Project Summary
The per-generation de novo mutation rate spans more than an order of magnitude among
eukaryotes and at least a two-fold range among primates. While many studies focus on those
mutations that arise during gametogenesis, experiments have shown that the rate of mutation
is higher during embryogenesis, and that half of all mutations are already present in the
germline at puberty. In this proposal we carry out multiple experiments using pedigrees from
the model nonhuman primate, rhesus macaques (Macaca mulatta), to quantify the number
and types of mutations produced during embryogenesis and gametogenesis. First, we
detect embryogenic mutations in parents by sequencing the genomes of multiple of
their offspring. Transmitted mutations produced during parental embryogenesis will appear
mosaically, enabling us to detect them in some, but not all, offspring. By sequencing multiple
siblings within a family, we will be able to measure the embryogenic mutation rate in an
unbiased manner. Second, we will quantify male germline mosaicism with pooled
sperm sequencing. The frequency of mosaic mutations reveals the timing of their genesis in
development. By deeply sequencing sperm collected from individual sires of the same
pedigrees, we will quantify the frequency of embryogenic mutations and they stage in which
they arose. In addition, pooled sequencing of sperm from offspring will help to estimate the
fraction of embryogenic mutations missed by pedigree studies. Both of these experiments
together will lead to more accurate estimates of the mutation rate during embryogenesis.

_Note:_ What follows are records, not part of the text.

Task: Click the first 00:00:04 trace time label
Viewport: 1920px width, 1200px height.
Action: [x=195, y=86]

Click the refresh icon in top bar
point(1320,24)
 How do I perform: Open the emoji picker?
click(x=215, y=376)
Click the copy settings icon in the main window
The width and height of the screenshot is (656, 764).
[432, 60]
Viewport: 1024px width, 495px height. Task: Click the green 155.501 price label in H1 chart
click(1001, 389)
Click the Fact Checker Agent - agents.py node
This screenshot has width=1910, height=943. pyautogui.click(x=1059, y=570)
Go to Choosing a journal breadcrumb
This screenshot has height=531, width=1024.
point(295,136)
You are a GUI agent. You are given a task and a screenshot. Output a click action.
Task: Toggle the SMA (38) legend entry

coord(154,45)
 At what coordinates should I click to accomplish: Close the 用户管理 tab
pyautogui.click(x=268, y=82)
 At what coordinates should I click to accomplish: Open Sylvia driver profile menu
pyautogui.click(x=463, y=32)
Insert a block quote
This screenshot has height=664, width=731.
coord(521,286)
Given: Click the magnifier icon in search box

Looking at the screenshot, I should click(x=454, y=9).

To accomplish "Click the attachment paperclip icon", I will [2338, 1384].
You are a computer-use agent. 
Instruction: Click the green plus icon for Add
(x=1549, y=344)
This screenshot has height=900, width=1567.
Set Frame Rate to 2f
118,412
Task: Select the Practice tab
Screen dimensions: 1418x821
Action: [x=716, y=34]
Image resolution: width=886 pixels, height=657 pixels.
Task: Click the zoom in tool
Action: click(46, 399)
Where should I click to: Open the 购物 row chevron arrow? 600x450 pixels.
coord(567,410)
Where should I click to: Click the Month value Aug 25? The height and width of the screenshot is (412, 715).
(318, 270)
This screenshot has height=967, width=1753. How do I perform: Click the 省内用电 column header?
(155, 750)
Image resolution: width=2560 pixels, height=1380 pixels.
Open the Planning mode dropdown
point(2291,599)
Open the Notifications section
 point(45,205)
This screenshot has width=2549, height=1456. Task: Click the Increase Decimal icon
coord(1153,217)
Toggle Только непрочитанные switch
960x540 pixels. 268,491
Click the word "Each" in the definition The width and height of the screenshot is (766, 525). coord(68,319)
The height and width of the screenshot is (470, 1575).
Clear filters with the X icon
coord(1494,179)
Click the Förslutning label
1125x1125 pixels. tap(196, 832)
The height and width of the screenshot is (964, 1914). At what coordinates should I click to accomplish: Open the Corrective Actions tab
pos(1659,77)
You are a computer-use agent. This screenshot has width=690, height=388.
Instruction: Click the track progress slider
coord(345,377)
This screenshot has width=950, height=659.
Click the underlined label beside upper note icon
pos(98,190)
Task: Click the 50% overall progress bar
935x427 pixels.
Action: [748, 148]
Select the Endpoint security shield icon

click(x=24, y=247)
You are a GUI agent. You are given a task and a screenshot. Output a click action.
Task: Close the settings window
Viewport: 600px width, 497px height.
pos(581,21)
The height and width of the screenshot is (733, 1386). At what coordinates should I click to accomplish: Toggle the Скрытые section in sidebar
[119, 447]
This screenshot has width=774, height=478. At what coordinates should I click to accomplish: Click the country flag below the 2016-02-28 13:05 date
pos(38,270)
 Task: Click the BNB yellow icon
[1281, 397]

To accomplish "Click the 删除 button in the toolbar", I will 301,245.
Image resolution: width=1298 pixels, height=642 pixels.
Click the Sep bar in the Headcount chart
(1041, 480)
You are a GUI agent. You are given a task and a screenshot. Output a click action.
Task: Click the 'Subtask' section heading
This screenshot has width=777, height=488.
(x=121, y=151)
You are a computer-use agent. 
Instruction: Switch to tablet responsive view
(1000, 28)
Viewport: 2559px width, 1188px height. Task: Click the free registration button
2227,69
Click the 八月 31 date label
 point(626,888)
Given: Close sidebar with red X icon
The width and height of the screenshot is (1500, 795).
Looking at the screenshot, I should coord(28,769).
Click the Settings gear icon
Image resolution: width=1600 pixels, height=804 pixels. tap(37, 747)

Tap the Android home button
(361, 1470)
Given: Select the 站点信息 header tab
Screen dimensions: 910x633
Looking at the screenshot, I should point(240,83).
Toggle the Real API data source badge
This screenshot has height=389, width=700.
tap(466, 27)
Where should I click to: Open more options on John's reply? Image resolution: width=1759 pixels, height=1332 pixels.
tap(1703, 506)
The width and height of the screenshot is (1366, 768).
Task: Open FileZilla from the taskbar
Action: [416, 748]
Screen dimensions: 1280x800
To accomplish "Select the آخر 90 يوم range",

Third, we will uncover early embryogenic mutations in the offspring via paired
comparisons with placenta. Mutations arising very early in an individual's development will
appear in almost all cells. To quantify these early embryogenic mutations, we will sequence
placentas from the same sequenced offspring. The placenta separates from the lineage
leading to the embryo shortly after fertilization. Comparing mutations found in the placenta
with those from blood samples of the developed embryo will allow us to delineate the timing
of mutations. This experiment has many of the same advantages as studies of monozygotic
twins, but with tissues that are readily available from a singleton birth.